The study on the role of training programs in maintaining work-life balance for women teachers in Durg district secondary schools yields several noteworthy conclusions. Firstly, the adoption of a descriptive research design allowed for a thorough exploration of the subject matter, highlighting the nuanced dynamics between various factors influencing work-life balance. Through the collection of data using an online Google Form over the period of July to December 2023, a robust sample size of 422 responses was obtained, ensuring a diverse and representative dataset for analysis. The findings revealed that high-quality training programs significantly contribute to enhancing work-life balance among women teachers. This emphasizes the importance of investing in professional development initiatives tailored to the needs of educators, particularly focusing on skill-building, support mechanisms, and stress management techniques.

Moreover, the study identified emotional intelligence and stress management as crucial mediating factors in the relationship between training programs and work-life balance. Educators with higher levels of emotional intelligence were better equipped to navigate workplace challenges, while effective stress management strategies mitigated the negative impact of job-related stressors, thereby fostering a healthier work-life equilibrium. These findings highlight the necessity of incorporating emotional intelligence training and stress management techniques into teacher development programs, promoting not only professional growth but also personal well-being.

Additionally, the study underscored the pivotal role of supportive work environments in moderating the relationship between training programs and work-life balance. Organizational cultures that prioritize employee well-being, offer flexibility, and provide adequate resources contribute significantly to fostering a positive work environment for educators. By cultivating a culture of support and recognition, educational institutions can empower women teachers to achieve a sustainable work-life balance, ultimately leading to higher job satisfaction and retention rates.

In conclusion, the study's findings have substantial implications for policy and practice in the education sector. Policymakers are encouraged to prioritize investments in teacher training and development programs that encompass elements aimed at enhancing emotional intelligence, stress management, and supportive work environments. Educational institutions, on the other hand, are urged to adopt holistic approaches to teacher support, incorporating initiatives that address the multifaceted needs of educators. By prioritizing work-life balance and well-being, stakeholders in the education sector can create a more conducive environment for women teachers to thrive both personally and professionally, ultimately benefiting the entire educational community.

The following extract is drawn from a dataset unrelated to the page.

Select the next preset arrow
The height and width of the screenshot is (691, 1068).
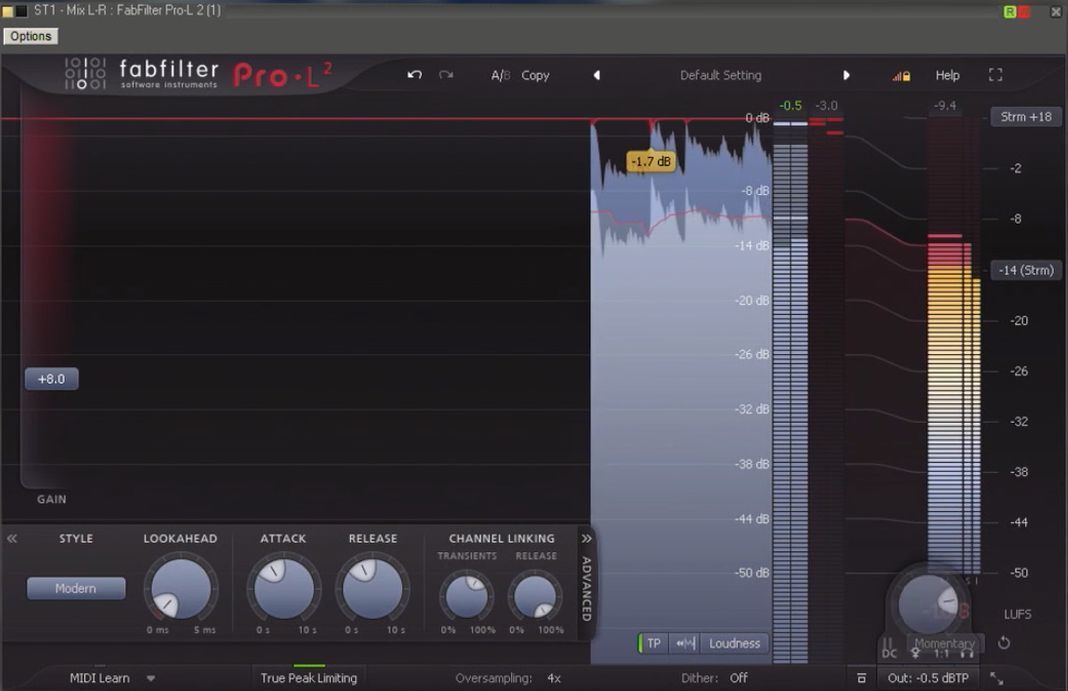[846, 75]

8.1 Limitations and future research recommendations

Limitations of this study include its reliance on self-reported online survey data, which may introduce response bias. Future research could incorporate control variables such as age, experience, school type, and education board to mitigate bias and enhance the study’s robustness. Employing mixed-method approaches and longitudinal designs could provide deeper insights and causal inference. Additionally, the study’s focus on a specific geographic location and gender may limit generalizability, suggesting the need to explore diverse contexts and organizational cultures for a comprehensive understanding of work-life balance dynamics among educators and to inform targeted interventions.